:: Your instructions ::
The answer must be one number: how many lines below contain the word "beside".

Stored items
>>>

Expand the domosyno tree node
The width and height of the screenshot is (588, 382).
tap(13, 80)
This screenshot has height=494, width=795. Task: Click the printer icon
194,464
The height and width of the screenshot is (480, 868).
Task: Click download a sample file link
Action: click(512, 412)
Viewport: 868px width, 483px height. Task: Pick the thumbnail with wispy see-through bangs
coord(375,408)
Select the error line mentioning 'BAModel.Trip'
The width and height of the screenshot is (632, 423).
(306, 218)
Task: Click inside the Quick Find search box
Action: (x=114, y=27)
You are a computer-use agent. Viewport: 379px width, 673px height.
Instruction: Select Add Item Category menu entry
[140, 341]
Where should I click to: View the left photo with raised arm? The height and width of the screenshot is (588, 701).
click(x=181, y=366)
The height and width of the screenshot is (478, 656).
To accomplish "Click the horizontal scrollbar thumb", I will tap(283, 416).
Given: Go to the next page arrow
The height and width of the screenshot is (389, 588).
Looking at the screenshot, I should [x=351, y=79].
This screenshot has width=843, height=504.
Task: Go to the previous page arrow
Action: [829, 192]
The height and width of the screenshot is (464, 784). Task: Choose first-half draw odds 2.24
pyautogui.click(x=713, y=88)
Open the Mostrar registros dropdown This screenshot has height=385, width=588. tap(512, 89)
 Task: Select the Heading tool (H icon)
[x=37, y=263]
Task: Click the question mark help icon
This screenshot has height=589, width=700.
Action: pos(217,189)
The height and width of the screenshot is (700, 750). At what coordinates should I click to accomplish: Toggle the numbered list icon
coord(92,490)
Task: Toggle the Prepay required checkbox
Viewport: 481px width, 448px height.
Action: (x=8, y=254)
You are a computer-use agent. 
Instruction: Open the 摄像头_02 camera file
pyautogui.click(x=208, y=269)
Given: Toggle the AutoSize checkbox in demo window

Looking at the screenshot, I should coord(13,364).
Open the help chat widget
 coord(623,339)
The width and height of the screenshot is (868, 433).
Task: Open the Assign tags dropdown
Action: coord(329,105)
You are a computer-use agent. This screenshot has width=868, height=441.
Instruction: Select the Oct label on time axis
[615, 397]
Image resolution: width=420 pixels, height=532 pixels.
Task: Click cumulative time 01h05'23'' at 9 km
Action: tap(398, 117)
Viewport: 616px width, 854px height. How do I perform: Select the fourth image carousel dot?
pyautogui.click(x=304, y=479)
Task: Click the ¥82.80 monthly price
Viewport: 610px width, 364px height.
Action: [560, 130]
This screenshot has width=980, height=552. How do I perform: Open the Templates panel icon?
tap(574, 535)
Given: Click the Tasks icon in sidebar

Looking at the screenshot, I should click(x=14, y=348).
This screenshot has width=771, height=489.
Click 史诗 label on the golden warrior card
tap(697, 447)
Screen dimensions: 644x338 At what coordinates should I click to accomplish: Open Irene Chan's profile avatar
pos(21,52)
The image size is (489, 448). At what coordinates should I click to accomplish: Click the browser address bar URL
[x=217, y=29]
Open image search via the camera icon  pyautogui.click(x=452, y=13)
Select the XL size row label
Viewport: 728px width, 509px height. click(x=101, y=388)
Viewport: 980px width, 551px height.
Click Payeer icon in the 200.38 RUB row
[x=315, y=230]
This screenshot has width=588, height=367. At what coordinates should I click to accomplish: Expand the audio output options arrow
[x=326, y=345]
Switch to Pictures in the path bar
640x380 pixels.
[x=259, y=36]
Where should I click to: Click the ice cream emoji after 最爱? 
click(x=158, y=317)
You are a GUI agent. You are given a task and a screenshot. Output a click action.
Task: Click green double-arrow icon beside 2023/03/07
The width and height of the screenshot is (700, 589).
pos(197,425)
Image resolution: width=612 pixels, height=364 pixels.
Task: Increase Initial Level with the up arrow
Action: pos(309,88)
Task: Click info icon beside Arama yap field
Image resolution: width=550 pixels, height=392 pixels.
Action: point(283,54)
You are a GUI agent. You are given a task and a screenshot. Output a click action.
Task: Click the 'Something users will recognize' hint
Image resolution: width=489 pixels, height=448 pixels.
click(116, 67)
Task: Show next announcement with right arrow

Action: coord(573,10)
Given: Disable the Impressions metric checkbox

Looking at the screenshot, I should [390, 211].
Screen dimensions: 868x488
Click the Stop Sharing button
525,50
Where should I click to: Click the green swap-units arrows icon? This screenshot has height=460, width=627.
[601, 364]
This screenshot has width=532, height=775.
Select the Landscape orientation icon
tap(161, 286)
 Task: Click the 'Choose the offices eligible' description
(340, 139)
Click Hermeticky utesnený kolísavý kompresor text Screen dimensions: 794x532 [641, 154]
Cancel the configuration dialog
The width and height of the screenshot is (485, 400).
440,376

<<<

:: Task response ::
2